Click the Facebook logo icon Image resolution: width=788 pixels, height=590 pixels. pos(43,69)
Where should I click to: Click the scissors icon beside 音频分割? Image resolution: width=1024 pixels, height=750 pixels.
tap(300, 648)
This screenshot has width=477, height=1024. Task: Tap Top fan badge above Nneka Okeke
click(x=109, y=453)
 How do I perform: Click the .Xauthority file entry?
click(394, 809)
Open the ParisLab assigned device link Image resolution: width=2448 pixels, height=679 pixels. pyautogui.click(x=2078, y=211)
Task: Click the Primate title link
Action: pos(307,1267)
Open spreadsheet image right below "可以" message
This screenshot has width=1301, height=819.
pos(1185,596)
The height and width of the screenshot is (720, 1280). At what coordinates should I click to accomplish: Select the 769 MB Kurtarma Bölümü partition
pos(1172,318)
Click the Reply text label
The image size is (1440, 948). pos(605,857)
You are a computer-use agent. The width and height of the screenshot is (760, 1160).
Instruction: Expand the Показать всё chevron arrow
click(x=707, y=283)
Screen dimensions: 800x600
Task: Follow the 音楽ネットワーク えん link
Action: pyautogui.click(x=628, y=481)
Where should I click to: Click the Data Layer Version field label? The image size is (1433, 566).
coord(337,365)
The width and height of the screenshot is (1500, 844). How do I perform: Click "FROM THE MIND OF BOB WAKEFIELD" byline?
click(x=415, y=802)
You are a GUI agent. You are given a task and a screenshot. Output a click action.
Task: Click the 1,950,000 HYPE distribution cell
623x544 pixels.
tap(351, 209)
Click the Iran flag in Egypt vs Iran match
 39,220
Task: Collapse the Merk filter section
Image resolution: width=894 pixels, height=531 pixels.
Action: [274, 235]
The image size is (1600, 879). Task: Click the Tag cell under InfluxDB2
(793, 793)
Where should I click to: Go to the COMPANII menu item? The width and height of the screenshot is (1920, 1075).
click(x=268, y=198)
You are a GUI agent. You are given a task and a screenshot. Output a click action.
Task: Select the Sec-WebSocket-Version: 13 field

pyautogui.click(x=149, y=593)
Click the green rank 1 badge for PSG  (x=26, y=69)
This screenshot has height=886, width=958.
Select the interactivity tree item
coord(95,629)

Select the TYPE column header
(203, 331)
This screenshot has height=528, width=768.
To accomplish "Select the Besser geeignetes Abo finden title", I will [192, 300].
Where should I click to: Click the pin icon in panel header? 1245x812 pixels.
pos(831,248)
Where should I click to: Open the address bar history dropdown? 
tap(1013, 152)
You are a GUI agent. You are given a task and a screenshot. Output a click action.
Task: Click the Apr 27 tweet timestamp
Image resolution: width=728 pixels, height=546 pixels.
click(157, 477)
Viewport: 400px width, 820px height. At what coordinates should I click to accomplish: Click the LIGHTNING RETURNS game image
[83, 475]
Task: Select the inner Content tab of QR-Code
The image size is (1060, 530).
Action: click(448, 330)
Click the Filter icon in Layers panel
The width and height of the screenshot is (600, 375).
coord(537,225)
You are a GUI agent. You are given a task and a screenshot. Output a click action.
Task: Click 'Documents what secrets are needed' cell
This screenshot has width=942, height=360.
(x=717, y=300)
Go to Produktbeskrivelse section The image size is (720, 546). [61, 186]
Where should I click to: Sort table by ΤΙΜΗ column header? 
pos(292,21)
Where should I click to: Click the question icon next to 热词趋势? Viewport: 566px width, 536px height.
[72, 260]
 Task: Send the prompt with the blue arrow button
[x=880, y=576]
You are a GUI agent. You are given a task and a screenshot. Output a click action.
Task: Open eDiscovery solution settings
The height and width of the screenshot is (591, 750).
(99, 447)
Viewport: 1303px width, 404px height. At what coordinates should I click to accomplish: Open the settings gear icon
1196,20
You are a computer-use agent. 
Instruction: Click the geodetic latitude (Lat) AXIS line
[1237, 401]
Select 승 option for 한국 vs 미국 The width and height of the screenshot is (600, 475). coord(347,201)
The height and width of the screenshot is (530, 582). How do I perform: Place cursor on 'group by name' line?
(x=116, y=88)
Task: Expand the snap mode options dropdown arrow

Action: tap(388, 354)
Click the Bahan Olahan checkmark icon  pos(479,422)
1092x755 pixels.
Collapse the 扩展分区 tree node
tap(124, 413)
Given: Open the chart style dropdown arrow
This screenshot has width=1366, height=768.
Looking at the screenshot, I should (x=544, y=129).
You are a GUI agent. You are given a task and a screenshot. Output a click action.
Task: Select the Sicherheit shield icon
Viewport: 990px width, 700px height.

#### The task
All lines above with "section" in them should be returned.

#### Task answer
Task: Collapse the Merk filter section
Go to Produktbeskrivelse section The image size is (720, 546). [61, 186]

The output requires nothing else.